Abandonamos a Rashimura. No le importó. Sus ventas de aquel día, sobradamente generosas, se debieron multiplicar en otros muchos lugares: pronto adquirió una casona, aumentó su notoriedad, su harén y sus cuentas bancarias, y la policía comenzó a seguirle los pasos tras denuncias de padres con hijas seguidoras y de descreídos insensibles.

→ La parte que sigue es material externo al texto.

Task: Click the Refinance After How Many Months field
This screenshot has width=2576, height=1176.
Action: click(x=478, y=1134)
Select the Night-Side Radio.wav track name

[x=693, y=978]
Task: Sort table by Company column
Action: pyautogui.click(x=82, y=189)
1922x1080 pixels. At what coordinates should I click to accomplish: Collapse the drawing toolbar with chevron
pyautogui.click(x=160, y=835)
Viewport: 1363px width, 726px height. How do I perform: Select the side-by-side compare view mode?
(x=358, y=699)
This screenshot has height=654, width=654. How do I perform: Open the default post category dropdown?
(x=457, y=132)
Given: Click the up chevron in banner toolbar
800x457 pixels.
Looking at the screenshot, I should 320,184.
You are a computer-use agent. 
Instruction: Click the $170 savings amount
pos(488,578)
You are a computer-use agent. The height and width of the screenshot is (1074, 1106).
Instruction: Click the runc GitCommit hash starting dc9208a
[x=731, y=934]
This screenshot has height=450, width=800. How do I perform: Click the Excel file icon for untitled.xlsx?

Mientras lo encontraba en las noticias olvidaba todo lo relacionado con los potitos milagrosos y con el recetario “biológico e integral” que le había comprado y conservo: fuera la polenta al kombu, el potaje de azukis, el kokoh o el desho; cuando un amigo me contó que un restaurante de Infiesto daba filetes al queso, pronto rebautizados cachopo, concluí que comerse a la vaca era ser uno con la vaca, transustanciación.
En 1983 Rashimura escapó cagando leches con su montón de mujeres a Londres, para más tarde perderse por California o así. ¿Las causas? Dos. Primero que la policía secreta demostró el origen de los potitos comercializados clandestina y exitosamente: un triturado de las basuras animales, vegetales, marinas y de otros orígenes que prefiero ignorar, diariamente tiradas en los contenedores de Mercamadrid. Tal como suena. Pura repla orgánica embotellada. – “Si no me mató me hizo más fuerte”, positivé mientras sentía un retortijón diferido. Otra el cargarse a un sectario protestón.
Fugado y olvidado de la justicia, por ahí anda con cuarenta hijos. Cuarenta reconocidos, a saber cuántos otros dada su prolificidad.
En mi trabajo de periodista conocí a siete de ellos, guapos, saludables y lógicamente de madres diferentes, hará tres años en Oviedo. Resulta que el Majarishi se apellidaba Vivanco, era entre otras muchas cosas bailarín de flamenco tabernario antes de santón, y una mínima parte de su prole taconea unida llevando el apellido paterno: “Los Vivancos”.
Viendo la energía que exhibían, quedaba claro que los alimentó con chuletones de angus, no con sus repulsivos potitos putrefactos; uno me lo tomé yo y aún sueño que cualquier día saldrá de mi como salió el bebé alien de John Hurt.